Рука Джозефины судорожно напряглась, и он взглянул на нее ― ее единственный глаз напряженно взирал на ужасный морок.
Он поднял взгляд… и застыл в ужасе, так как теперь за стеной бушевали волны, с ревом обрушиваясь на прибрежные скалы, и под пепельным небом меж пенных гребней волн одиноко скользил киль перевернутой лодки. Сейчас он увидит брата, тянущего к нему обессиленную руку, если только он не отведет взгляд…
И он увидел! Но нет, сцена переменилась ― волнующаяся голубая поверхность превратилась в море цветов, по которому словно плыла молодая девушка; миг спустя она прокричала: «Джонни»…
Кроуфорд взглянул на Китса и увидел, что он опустил руку и во все глаза смотрит на развернувшуюся картину. Женщина проследила за его взглядом, а затем, с раздраженным шипеньем, клацнула когтями, и обращенная к улице стена возвратилась на место, а все видения растворились. Комната внезапно показалась очень темной.
Кроуфорд догадался, что Джозефина, а затем он сам, а потом и Китс, сами невольно проецировали эти сцены, несколько мгновений безнаказанно пользуясь магическими чарами ламии, пока ее внимание было приковано близкой капитуляцией Китса. Именно так, должно быть, он и подозвал свою фляжку, с помощью взятой у нее в займы магии.
А последнее видение, бегущая по полю сестра Китса, разом перечеркнуло все, чего она достигла. Китс встряхнул головой и побрел в свою спальню. Женщина устремилась за ним, и Джозефина потащила Кроуфорда следом.
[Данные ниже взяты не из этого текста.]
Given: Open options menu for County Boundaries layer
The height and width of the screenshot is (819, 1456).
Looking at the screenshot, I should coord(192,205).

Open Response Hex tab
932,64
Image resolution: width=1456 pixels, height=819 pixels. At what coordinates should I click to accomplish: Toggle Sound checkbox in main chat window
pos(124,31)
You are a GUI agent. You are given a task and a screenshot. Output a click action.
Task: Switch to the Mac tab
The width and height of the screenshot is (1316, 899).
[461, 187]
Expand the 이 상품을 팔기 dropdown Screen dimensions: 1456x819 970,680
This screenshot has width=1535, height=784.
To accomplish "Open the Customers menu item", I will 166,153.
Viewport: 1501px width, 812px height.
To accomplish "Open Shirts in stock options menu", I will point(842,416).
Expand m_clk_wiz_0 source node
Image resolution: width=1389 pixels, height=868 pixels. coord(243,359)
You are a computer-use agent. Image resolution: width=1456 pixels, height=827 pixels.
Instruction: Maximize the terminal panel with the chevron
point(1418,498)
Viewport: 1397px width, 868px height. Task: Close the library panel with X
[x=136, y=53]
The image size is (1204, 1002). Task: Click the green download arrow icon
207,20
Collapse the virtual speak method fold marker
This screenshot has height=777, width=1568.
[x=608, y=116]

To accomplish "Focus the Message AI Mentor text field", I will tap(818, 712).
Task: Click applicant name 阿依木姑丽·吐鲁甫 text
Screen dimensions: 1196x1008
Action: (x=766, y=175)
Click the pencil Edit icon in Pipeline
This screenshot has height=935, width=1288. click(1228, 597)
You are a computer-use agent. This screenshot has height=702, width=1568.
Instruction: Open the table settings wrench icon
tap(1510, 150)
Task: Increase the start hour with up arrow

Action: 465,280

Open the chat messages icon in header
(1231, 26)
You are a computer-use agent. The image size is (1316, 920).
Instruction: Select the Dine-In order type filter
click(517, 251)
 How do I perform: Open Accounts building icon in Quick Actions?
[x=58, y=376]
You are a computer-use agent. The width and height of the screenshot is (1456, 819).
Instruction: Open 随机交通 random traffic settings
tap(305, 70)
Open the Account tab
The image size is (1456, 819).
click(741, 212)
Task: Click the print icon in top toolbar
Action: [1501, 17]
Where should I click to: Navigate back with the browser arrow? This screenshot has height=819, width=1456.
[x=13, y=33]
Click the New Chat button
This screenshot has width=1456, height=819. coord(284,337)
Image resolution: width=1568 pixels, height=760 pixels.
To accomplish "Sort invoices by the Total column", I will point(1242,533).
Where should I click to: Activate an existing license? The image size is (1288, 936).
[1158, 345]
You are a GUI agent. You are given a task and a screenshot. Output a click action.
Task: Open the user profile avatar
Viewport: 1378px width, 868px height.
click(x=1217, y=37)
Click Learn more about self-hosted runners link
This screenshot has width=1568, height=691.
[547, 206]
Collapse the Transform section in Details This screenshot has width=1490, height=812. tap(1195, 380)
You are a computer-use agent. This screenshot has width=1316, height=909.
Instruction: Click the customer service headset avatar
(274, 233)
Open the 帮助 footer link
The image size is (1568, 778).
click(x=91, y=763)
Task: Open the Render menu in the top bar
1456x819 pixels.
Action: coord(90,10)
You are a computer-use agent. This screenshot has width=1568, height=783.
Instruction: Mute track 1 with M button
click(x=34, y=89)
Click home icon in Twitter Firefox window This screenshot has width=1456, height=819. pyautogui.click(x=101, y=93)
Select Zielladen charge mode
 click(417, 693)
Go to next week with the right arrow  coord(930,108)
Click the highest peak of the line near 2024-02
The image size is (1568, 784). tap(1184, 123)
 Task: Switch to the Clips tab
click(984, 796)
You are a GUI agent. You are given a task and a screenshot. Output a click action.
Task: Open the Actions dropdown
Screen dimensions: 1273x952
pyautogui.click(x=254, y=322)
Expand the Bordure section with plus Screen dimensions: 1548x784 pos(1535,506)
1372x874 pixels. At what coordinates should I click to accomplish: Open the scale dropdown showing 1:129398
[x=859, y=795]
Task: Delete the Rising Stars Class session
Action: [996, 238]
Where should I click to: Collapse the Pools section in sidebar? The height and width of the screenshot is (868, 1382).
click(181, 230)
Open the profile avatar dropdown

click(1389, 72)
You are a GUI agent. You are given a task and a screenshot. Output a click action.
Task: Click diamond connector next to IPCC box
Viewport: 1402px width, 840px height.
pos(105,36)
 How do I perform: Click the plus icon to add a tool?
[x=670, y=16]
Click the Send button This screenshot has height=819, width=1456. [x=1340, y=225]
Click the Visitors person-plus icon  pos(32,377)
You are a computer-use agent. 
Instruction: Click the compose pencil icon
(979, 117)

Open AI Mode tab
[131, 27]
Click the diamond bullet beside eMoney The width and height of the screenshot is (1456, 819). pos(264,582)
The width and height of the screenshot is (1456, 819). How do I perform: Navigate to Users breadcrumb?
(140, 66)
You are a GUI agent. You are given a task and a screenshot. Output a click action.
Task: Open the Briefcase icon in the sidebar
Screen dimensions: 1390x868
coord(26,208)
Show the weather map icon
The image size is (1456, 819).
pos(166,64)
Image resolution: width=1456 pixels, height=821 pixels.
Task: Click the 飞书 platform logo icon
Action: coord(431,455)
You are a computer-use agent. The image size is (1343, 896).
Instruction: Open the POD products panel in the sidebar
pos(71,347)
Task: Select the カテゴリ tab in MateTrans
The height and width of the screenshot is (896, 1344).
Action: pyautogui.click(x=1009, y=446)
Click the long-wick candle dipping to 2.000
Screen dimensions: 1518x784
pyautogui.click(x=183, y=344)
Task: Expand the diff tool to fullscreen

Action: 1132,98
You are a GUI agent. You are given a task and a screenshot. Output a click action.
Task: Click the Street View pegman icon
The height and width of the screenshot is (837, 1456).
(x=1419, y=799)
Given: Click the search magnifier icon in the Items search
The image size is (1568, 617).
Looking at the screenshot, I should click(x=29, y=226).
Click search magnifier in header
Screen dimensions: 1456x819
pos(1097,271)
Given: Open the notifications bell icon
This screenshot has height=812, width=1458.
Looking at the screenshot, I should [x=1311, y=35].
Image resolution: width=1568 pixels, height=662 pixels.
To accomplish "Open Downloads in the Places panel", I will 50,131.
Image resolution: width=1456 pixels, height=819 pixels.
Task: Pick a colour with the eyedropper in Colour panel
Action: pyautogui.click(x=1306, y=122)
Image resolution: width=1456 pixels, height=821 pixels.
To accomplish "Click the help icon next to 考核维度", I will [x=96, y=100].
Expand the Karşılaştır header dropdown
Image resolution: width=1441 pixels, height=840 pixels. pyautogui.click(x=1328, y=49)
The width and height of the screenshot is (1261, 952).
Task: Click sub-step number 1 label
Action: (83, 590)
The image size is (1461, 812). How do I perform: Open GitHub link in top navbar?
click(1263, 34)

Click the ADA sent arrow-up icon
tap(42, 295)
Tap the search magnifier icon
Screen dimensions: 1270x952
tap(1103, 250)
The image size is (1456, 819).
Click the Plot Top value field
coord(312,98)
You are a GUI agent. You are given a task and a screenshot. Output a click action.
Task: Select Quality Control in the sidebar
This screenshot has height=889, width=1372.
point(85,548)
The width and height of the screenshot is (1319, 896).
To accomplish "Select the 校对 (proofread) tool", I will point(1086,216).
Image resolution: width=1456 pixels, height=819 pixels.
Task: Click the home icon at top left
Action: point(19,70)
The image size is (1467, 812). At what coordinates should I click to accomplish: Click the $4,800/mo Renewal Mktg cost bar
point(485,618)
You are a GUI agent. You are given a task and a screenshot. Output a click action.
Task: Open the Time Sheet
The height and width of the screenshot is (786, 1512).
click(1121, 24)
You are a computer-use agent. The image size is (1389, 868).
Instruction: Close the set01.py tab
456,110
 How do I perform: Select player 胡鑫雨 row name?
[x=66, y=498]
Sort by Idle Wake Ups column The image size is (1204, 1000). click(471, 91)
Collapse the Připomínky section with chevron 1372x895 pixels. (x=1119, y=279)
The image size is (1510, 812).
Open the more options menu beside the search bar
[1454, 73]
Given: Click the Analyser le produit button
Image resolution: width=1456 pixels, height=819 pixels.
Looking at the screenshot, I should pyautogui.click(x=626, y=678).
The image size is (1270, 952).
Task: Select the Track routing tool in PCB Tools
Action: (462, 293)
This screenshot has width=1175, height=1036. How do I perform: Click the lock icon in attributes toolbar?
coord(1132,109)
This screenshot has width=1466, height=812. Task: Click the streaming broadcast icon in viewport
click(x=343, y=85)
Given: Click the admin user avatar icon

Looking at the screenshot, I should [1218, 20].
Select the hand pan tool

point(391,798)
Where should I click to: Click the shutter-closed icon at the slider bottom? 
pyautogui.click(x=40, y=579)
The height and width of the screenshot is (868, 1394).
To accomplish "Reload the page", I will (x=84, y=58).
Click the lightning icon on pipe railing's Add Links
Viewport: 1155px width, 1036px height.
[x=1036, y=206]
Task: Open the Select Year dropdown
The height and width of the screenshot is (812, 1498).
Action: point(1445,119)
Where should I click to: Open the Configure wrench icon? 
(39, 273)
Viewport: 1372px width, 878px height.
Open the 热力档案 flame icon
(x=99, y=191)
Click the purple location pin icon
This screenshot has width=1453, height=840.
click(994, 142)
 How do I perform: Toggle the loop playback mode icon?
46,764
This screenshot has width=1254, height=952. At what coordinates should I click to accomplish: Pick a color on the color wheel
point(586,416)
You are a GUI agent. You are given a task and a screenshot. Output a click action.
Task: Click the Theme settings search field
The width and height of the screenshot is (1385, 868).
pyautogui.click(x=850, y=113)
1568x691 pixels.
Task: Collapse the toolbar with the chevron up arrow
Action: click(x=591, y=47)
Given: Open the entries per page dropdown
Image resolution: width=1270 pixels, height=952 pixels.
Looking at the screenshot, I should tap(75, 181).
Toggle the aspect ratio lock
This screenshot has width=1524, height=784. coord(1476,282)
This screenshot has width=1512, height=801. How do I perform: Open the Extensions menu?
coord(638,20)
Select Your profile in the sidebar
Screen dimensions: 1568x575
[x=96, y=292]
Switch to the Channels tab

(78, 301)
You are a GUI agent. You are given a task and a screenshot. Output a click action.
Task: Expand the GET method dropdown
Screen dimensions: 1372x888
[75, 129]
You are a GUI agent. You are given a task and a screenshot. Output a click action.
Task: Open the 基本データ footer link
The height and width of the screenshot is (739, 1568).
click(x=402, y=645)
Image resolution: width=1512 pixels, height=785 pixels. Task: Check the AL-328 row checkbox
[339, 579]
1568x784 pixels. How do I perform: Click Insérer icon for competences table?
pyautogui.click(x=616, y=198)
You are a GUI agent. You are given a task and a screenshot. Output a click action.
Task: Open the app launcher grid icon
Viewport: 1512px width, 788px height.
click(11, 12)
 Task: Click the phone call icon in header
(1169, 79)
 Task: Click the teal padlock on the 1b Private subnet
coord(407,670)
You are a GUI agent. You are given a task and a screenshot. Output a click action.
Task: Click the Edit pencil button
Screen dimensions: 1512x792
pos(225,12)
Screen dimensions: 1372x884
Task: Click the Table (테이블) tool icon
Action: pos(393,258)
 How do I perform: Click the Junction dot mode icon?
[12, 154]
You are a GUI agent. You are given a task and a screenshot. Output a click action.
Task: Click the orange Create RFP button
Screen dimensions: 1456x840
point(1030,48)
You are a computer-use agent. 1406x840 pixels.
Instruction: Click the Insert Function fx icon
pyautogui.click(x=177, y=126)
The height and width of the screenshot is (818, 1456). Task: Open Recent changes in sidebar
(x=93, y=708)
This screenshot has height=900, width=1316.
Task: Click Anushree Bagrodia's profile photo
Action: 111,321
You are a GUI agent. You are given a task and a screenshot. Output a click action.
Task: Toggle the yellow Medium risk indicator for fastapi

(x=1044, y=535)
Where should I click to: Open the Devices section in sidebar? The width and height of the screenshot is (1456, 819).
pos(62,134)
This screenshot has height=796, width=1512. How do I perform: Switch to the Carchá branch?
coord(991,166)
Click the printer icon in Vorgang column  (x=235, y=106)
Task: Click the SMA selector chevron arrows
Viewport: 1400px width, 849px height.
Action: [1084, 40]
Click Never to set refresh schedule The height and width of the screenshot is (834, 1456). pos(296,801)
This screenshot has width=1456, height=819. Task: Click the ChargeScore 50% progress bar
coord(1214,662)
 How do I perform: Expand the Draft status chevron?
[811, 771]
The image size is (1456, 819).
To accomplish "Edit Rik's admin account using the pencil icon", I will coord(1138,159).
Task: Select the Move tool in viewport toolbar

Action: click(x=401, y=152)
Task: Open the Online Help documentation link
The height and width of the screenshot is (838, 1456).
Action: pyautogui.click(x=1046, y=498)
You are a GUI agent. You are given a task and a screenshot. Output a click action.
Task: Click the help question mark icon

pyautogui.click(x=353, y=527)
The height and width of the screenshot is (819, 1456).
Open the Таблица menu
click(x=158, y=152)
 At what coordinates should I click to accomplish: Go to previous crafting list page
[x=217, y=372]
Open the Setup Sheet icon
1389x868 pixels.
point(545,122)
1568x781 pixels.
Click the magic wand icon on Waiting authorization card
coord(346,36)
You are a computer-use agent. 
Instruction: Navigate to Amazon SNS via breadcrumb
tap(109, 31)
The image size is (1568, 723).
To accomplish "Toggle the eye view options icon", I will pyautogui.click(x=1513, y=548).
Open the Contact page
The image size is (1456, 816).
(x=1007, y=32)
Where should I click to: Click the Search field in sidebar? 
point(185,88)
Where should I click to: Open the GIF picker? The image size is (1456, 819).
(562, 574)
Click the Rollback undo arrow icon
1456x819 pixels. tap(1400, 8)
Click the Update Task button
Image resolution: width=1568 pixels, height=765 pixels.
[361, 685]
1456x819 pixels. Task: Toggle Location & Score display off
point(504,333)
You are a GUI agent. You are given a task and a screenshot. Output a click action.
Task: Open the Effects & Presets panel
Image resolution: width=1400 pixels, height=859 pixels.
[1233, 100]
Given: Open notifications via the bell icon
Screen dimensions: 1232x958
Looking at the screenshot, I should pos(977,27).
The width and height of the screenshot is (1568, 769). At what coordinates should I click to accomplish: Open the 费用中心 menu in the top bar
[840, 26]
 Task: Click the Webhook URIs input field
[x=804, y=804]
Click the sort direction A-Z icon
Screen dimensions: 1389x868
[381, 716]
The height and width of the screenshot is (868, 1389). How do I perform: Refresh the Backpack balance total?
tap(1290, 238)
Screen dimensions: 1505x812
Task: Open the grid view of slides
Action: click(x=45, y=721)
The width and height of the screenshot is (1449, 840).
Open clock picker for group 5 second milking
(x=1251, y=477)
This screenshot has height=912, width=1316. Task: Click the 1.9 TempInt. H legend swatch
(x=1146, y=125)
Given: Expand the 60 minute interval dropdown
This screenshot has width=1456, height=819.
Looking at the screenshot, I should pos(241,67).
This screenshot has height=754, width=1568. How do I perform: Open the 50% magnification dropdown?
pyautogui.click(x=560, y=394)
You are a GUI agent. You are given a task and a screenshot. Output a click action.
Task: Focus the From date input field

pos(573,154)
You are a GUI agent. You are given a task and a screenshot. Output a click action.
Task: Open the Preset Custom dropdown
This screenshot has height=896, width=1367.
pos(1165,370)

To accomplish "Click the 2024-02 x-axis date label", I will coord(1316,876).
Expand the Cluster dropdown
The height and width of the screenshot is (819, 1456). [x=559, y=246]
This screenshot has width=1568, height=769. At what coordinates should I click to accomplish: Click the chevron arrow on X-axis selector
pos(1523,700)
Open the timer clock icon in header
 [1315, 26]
В углу Северн исторгал из фортепьяно стремительные высокие аккорды, но никто, казалось, этого не замечал.
Окно было распахнуто навстречу дождю, в соответствии с предписаниями, которые Кроуфорд пытался дать этим утром, и Кроуфорд задался вопросом, не бедняга ли Северн помыл подоконник, а затем пригласил вампира внутрь.
Китс повалился на разворошенную постель, и было сильно похоже, что усилия, потребовавшиеся ему чтобы встать, выжали последние силы из его многострадальных легких ― в его безнадежном хрипе появился теперь булькающий призвук.
Женщина поспешила к нему, протягивая книгу стихов. ― Скорее, ― сказала она, ― подпиши книгу, спаси себя. Она взяла лежащее на комоде перо, и когда он поднял слабую руку, чтобы отогнать ее, воткнула кончик пера в его ладонь. ― Пиши, ― повторила она, протягивая ему перо.
Китс взял у нее книгу, но на лице его застыло горькое разочарование, и он снова покачал головой. Он взглянул мимо нее на Джозефину, что была его сиделкой. ― Воды, ― прошептал он.
Демоническая женщина двинулась к Джозефине, но Кроуфорд шагнул вперед и выдохнул чесночные пары в ее узкое лицо; ламия отшатнулась, ее волосы задрожали и подались назад.
Джозефина повернулась к открытому окну, провела ладонью по мокрому от дождя подоконнику, а затем шагнула к кровати, удерживая перед собой сложенную чашей ладонь.
Китс потянулся к ней.
Внезапно комната начала крениться ― или так только казалось: когда Кроуфорд ухватился за подоконник, чтобы удержаться на ногах, он увидел, что земля снаружи все еще параллельна подоконнику и полу, и на краткое безумное мгновение ему показалось, что это весь мир опрокидывается в какую-то бездну.
Джозефина сделала еще один почти отвесный шаг, а затем начала валиться назад к двери в гостиную, которая казалась теперь частью пола. Китс, которого эти гравитационные трюки, по-видимому, не коснулись, отчаянно рванулся за ней, но был слишком далеко и слишком слаб, чтобы встать и шагнуть ей навстречу.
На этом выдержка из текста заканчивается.